- DVD released by Camp Motion Pictures
- Directed by: Tom Fisher Jon McBride
- Screenplay by: Jon McBride
- Produced by: Tom Fisher Jon McBride
- Starring: Jon McBride Carrie Lindell Gene Robbins Joseph Salhab Richard Marcus Amy Chludzinski Christopher A. Granger
- Cinematography: Tom Fisher
- Edited by: Jon McBride
- Music by: Christopher A. Granger
- Production company: Intercoast Productions
- Distributed by: Donna Michelle Productions
- Release date: September 1988 (United States);
- Running time: 88 minutes
- Country: United States
- Language: English

= Cannibal Campout =

1988 horror film directed by Jon McBride and Tom Fisher

Cannibal Campout is a 1988 horror film written and directed by Jon McBride, and co-directed by Tom Fisher.

== Plot ==

While out for a jog in the community of Redston, a woman named Nancy is hacked to death with an felling axe by a man wearing a fighter pilot helmet. Later, two couples consisting of Jon and Carrie, and Amy and Chris, head to Redston to camp out for the weekend, but on the way there they encounter a pair of hillbillies named Rich and Gene, who attack them.

After the encounter with the backwoods duo (revealed to be the brothers of the fighter helmet-wearing man, Joe) the quartet set up near some abandoned cabins, while the hillbillies murder would-be pranksters John and Ray. After wandering off alone to get her cigarettes, Carrie is killed by Gene and Joe, and her friends are captured while looking for her. Jon is knocked out in a fight with Joe, and disemboweled and eaten by the brothers, who force feed the other captives some of his innards. When Gene and Joe leave with Jon's body, Rich butchers Chris, and tries to rape Amy, but is stabbed with his own knife, and left for dead.

Traversing the wilderness, Amy encounters Joe, and during the ensuing scuffle pulls off his helmet, revealing his disfigured face. After Joe runs off, Gene and the recovered Rich recapture Amy, and cut out and eat her unborn child. An unknown amount of time later, the brothers are shown partaking in an unsuccessful hunt, and when Rich suggests they merely get fast food, Gene scolds him, reminding him that they promised their mother they would never eat those chemical-soaked foods.

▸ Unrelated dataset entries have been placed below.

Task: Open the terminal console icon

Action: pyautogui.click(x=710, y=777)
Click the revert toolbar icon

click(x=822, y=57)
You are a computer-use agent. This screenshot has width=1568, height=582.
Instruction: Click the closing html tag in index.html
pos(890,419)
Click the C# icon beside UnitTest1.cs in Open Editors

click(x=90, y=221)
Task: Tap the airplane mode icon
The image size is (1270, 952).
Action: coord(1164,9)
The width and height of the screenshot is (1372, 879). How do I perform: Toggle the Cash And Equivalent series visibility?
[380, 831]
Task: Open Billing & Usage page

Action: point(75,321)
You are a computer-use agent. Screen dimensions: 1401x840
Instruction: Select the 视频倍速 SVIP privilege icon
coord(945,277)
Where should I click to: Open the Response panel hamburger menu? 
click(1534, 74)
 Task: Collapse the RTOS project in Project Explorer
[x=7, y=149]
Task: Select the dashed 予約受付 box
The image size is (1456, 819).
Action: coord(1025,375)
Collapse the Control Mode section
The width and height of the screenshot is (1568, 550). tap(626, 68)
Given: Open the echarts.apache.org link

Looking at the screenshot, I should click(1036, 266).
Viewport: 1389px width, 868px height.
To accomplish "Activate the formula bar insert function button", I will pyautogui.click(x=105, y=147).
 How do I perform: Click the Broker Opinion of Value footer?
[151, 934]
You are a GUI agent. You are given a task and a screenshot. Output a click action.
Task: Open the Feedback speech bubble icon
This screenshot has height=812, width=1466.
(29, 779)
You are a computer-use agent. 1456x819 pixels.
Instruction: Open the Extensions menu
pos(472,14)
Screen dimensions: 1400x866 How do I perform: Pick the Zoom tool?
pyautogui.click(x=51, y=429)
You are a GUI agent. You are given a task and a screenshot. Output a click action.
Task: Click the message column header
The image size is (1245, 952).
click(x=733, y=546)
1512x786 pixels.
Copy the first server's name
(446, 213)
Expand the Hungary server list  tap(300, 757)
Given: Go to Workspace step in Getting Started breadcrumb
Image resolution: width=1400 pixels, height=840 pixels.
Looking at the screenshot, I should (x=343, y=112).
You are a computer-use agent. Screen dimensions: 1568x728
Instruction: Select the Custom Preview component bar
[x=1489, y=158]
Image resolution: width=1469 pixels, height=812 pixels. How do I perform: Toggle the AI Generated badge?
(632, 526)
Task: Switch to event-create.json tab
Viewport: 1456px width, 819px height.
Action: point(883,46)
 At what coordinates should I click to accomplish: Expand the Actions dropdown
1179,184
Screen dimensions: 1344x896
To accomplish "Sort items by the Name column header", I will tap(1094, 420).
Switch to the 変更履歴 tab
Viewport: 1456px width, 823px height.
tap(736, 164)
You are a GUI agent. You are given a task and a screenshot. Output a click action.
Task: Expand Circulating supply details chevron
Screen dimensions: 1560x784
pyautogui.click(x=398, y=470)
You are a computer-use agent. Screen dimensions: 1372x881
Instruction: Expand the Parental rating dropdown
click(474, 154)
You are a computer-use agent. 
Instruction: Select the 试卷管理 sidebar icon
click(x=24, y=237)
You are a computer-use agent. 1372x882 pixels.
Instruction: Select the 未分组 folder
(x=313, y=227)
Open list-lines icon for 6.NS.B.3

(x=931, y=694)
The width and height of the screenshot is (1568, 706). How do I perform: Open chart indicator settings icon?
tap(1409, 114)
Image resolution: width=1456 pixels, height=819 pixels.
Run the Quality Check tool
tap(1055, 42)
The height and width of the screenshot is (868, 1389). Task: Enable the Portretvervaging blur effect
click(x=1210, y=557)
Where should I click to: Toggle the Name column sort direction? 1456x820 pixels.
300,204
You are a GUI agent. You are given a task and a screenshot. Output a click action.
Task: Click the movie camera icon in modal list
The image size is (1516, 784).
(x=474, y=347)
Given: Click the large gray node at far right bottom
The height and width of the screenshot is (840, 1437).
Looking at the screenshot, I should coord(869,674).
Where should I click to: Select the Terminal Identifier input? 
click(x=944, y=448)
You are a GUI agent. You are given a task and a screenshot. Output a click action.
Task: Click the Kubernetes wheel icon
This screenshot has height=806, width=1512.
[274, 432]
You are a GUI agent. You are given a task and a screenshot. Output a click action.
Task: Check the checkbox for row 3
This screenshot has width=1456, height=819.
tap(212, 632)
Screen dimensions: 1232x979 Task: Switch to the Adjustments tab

When Rich continues to complain, Gene and Joe become annoyed, and seemingly decide to eat him.

== Cast ==

- Jon McBride as Jon
- Amy Chludzinski as Amy
- Christopher A. Granger as Chris
- Richard Marcus as Rich
- Gene Robbins as Gene
- Carrie Lindell as Carrie
- Joseph Salhab as Joe
- Nancy Sciarra as Nancy
- Ray Angelic as Ray
- John Farrell as John

== Reception ==

A three out of five was awarded by Bloody Disgusting, which stated "The joy of this film is in the sheer audacity of the filmmakers who managed to get this project on the shelves of mom and pop shops all over the country". DVD Verdict said that while Cannibal Campout was bad, it was enjoyable due to the gore, and "the lovable cheapness of the whole thing".

DVD Talk gave the film a one and half out of five, writing "Cheap and chintzy is one thing. Low-end and insipid is another, but what's on display here is simply too stupid to believe" and "McBride makes his villains so garishly weird, stupid and gross that it seems he's going for sort of a Texas Chainsaw Massacre tone, but the actors are so rotten, and the gore is so blatantly stupid-looking, that any sense of dread or discomfort is replaced by feelings of exasperated incredulity".